Tareas por realizar
a) Según el comentario sobre el Preámbulo del nuevo Código Deontológico, ¿desde qué fecha está en vigor ese código?
b) Continúa el comentario sobre el Preámbulo del nuevo Código Deontológico a partir de su última frase.

Texto proporcionado
Ética Juridica y profesional

 

1 de julio, 2019, Rafael del Rosal

El nuevo Código Deontológico de la Abogacía. (I) Preámbulo

Artículo publicado por el autor en el nº 25, julio de 2019, de la revista Iuris&Lex que edita el diario «El Economista», en el que ofrece la primera entrega de sus «Comentarios críticos al nuevo Código Deontológico de la Abogacía», dedicado a su Preámbulo.

Si ya he tenido ocasión de adelantar en este espacio algunas generalidades acerca del nuevo Código Deontológico de la Abogacía Española (en adelante CD) en vigor desde el pasado día 8 de mayo de 2019, me propongo en adelante y dada su trascendencia, ir comentando sus disposiciones y preceptos comenzando en esta ocasión por su Preámbulo.

         Suelen dedicarse tales piezas a presentar el contenido de la norma que preceden, dando cuenta de su naturaleza y sus partes integrantes, así como de los cambios operados en relación con su precedente, si lo tuviere, limitándose su valor normativo al de mero “elemento a tener en cuenta en la interpretación de las Leyes”. (STC 36/1981, entre muchas).

            Ninguna de esas trazas encontrarán en el preámbulo de nuestro Código Deontológico neonato, que transita en un continuo tautológico, enredado en la antigüedad de esa jerga católico/dogmática en la que toda categoría tiene un significado bíblico y salvífico de milenios, que se tiene por revelado por la divinidad, verdadero en la fe y por conocido y aceptado universalmente.

                        De tal modo que la lectura del Preámbulo del nuevo CD produce esa poderosa sensación de congoja que todo jurista ilustrado siente ante los discursos vacíos, sabedor de que, desgraciadamente, suelen pretender ocultar que se está haciendo lo contrario de lo que se pregona.

            Así, es fácil encontrarse en él afirmaciones como ésta, sobre la independencia del abogado, que valga por todas de ejemplo: “tan compleja como unívoca actuación (sic) [de quien ejerce la abogacía proveyendo al cliente de la defensa técnica de sus derechos] sólo sirve al ciudadano y al Estado de Derecho si está exenta de presión, si se posee total libertad e independencia (…) sin otra servidumbre que el ideal de justicia (sic)”.

            De tal modo que semejante galimatías, por lo demás incomprensible, identifica la independencia con la consecución de la inexistencia de presiones en vez de con la obligación (en el Código Deontológico se habla de obligaciones ¿no?) de resistirlas en caso de haberlas en tanto que, heberlas, haylas. Y la “única servidumbre” del abogado con el “ideal de justicia” (que, a propósito, nadie sabe lo que es) en vez de con el Derecho. Imagínense lo que será su total y extensa lectura que, necesariamente, deberán afrontar para ver hasta qué punto se ha degradado la formación humanística, jurídica y retórica del legislador ético de la abogacía y la rara consideración que tiene para con todos nosotros, la abogacía.

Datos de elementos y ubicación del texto

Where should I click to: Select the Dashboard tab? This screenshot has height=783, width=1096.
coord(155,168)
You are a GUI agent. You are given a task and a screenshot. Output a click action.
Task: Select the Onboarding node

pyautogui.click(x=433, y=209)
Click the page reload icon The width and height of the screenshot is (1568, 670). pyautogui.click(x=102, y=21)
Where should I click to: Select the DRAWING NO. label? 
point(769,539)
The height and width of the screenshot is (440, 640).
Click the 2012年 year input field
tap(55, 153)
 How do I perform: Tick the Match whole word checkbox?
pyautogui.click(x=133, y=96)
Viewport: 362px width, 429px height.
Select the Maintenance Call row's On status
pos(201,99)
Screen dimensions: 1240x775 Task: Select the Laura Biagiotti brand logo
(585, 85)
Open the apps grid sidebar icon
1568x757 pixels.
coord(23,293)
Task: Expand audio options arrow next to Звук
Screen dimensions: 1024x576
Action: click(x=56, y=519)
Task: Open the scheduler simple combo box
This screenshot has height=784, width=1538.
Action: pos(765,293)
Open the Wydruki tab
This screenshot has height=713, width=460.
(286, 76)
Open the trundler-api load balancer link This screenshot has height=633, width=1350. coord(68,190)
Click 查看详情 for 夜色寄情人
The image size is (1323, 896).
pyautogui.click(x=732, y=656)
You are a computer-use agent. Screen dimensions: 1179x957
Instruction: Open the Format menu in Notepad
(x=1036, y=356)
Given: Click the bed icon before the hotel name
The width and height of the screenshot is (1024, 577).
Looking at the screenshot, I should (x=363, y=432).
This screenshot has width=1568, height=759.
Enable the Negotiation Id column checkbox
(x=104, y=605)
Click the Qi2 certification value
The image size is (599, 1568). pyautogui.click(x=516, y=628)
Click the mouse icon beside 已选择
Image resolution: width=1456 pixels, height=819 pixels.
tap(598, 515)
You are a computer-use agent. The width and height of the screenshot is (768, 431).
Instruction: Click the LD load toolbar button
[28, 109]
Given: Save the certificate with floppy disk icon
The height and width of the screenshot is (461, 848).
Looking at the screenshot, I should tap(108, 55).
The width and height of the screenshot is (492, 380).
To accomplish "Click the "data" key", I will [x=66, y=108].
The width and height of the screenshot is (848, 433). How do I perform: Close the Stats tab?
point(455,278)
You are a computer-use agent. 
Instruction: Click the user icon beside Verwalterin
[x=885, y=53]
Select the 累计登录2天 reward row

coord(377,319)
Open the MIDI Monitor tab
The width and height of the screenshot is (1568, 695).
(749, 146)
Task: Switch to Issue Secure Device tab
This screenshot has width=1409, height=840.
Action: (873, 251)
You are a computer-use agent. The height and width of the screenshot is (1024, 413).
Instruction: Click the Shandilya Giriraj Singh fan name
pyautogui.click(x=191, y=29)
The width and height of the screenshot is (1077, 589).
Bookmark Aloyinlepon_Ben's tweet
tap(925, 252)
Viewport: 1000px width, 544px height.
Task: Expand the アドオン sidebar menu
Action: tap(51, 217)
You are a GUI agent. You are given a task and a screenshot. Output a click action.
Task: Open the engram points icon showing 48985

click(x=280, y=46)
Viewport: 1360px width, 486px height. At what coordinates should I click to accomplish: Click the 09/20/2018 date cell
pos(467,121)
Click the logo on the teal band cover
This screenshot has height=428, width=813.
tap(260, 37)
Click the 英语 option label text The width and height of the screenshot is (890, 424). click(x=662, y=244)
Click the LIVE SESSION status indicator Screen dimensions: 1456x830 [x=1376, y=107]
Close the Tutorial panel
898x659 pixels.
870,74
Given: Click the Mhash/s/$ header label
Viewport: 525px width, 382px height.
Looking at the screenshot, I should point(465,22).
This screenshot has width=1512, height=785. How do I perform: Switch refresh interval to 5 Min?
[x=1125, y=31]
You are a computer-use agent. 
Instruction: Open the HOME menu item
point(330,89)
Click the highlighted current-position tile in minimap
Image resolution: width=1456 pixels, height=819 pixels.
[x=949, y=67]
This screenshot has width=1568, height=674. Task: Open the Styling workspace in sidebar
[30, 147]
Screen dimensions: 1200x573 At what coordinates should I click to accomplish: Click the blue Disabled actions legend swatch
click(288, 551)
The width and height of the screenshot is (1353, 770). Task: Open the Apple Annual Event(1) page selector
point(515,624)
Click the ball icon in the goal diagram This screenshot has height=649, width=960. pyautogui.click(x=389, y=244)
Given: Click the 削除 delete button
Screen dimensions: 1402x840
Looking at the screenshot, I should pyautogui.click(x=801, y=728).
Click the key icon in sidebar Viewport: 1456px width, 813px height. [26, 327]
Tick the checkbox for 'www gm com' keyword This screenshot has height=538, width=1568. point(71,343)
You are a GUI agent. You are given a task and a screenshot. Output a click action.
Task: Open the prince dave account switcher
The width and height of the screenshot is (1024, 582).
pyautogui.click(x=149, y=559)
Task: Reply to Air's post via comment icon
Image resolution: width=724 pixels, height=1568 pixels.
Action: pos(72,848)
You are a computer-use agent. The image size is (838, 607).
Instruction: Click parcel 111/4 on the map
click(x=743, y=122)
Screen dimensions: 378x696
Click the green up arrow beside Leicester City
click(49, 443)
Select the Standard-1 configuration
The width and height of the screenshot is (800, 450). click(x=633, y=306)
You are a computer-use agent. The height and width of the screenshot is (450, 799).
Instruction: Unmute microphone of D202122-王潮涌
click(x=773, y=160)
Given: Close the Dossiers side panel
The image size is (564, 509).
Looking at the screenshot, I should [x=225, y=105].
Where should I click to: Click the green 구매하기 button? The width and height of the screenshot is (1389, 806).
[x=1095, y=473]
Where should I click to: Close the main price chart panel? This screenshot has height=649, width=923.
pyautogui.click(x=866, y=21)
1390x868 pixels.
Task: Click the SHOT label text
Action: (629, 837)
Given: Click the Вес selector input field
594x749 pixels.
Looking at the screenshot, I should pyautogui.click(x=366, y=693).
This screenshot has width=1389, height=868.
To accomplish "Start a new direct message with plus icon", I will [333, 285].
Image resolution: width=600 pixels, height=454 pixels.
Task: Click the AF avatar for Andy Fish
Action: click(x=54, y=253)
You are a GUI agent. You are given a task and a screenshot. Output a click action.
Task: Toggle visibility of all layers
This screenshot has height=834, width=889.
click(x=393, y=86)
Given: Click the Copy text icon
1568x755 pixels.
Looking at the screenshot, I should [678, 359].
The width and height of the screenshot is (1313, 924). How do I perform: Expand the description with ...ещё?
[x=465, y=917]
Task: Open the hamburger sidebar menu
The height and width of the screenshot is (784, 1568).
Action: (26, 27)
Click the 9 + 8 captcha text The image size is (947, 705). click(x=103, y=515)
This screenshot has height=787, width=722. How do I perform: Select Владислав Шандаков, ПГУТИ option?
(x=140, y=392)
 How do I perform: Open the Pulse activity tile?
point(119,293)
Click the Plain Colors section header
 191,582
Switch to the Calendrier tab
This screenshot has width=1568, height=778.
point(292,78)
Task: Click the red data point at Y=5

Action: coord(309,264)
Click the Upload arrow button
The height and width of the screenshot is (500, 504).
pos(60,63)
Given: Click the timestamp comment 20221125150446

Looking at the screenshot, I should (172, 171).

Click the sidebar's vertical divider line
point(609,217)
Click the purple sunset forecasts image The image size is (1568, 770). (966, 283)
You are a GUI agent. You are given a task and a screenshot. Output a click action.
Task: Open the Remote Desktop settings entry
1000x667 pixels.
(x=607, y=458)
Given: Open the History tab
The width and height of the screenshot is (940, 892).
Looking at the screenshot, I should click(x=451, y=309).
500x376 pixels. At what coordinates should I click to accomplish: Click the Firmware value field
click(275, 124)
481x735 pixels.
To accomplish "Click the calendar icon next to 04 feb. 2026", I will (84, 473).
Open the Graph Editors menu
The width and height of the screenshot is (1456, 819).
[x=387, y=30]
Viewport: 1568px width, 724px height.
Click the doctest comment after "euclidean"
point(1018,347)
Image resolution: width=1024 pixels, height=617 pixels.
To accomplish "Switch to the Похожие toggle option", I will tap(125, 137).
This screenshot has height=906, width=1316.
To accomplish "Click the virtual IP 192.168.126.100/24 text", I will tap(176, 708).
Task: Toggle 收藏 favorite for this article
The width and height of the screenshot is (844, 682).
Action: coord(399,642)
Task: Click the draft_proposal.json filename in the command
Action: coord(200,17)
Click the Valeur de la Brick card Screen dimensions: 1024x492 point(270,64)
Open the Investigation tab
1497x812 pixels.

Soluciones
a) Desde el 8 de mayo de 2019.

b)
            Pero si hay algo decisivo y trascendente, que verdaderamente deja huérfano de sentido al compendio de vacuidades en las que se extiende todo el Preámbulo de nuestro CD, es la carencia de un auténtico, esperado, moderno y definitivo manifiesto para iniciar e impulsar sin tregua un salto real, rotundo, definitivo y justificado, desde ese compendio de “valores acrisolados a lo largo de los siglos” (como lo llama ranciamente!) a una verdadera ley especial de Defensa de la Competencia y Competencia Desleal para el Mercado de los Servicios Jurídicos.

            En efecto, si la gran deserción de nuestras instituciones de autorregulación en el marco estatutario es no haber llevado el EGA no nato de 2013, la definición de nuestros Colegios de Abogados como Autoridades Reguladoras de la Competencia en el Mercado de los Servicios Jurídicos, que ya les reconoce la Ley Paraguas (art. 3.12), con todas sus consecuencias, en el marco regulatorio es no haber llevado al CD la definición y puesta en marcha material de su naturaleza y carácter como Ley especial de Defensa de la Competencia y Competencia Desleal en el Mercado de los Servicios Jurídicos, con todas sus consecuencias de rango, contenido, dimensión y solvencia propias.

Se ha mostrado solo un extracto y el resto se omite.